### Exercise:
For the material below, return exactly the lines starting at the line containing "Open the Lazada" and ending at the line containing "Click the plus", both ends included, and no others.

### Records for processing:
====
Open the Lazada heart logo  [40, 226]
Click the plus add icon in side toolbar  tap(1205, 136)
====
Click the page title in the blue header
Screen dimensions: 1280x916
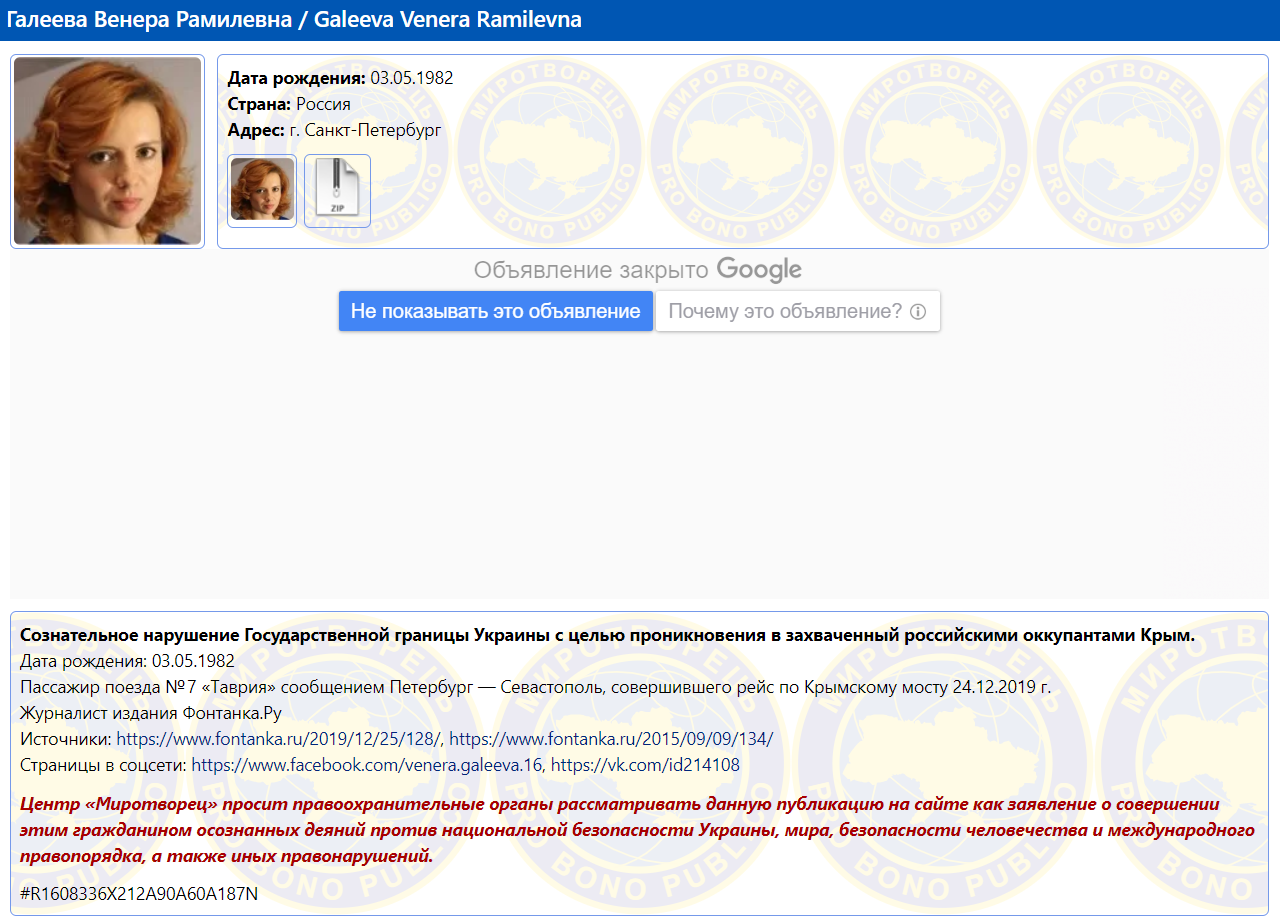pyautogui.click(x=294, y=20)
====
### Response to the exercise:
Open the Lazada heart logo  [40, 226]
Click the plus add icon in side toolbar  tap(1205, 136)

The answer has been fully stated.